** Records supplied follows **

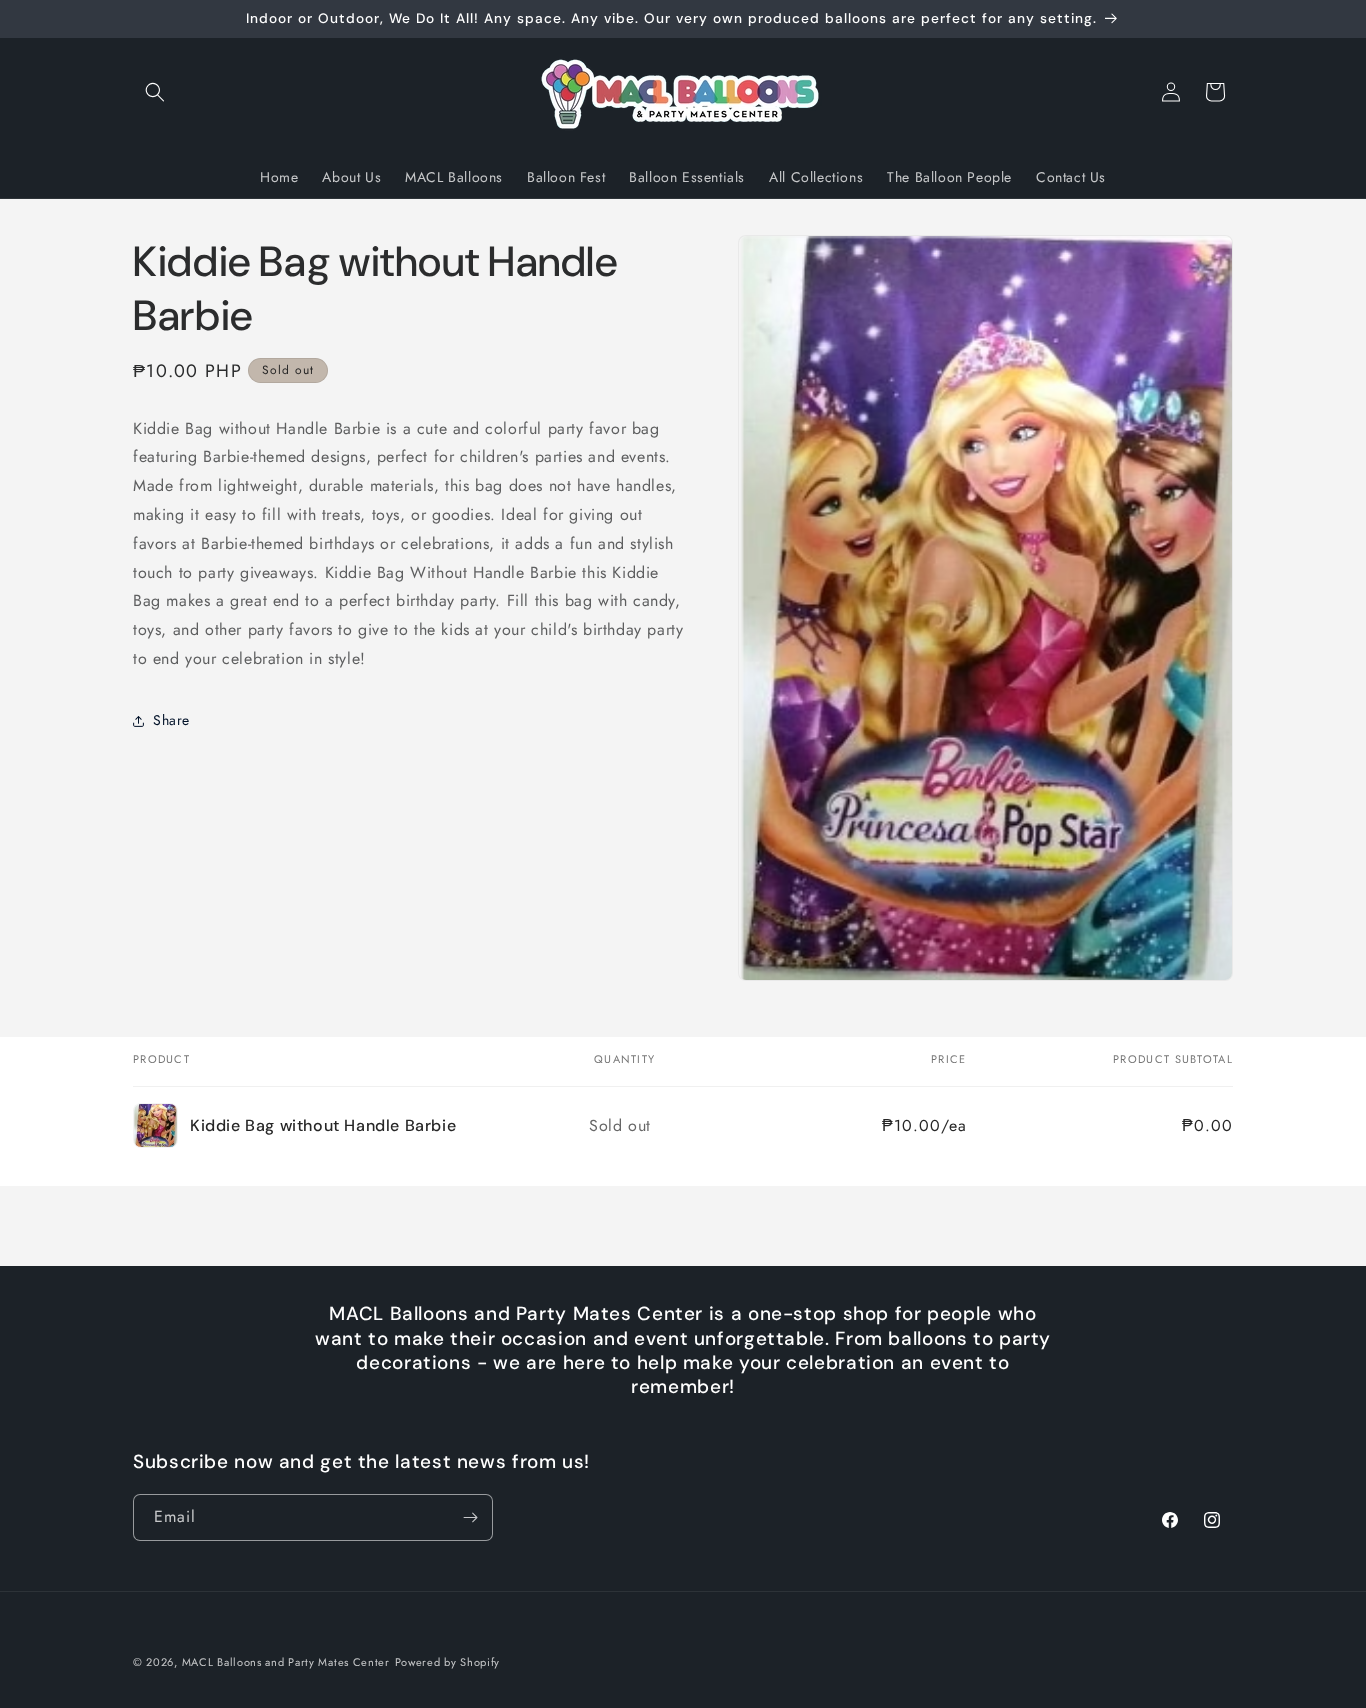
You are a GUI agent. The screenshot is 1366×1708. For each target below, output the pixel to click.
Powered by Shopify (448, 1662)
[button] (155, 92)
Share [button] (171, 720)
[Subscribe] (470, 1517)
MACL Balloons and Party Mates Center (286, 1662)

** End of Records supplied **

Aim of the exercise. Starting from the line that contains "[Subscribe] (470, 1517)", give again every line to the last line of the data, exactly. Include nothing else.

Task answer.
[Subscribe] (470, 1517)
MACL Balloons and Party Mates Center (286, 1662)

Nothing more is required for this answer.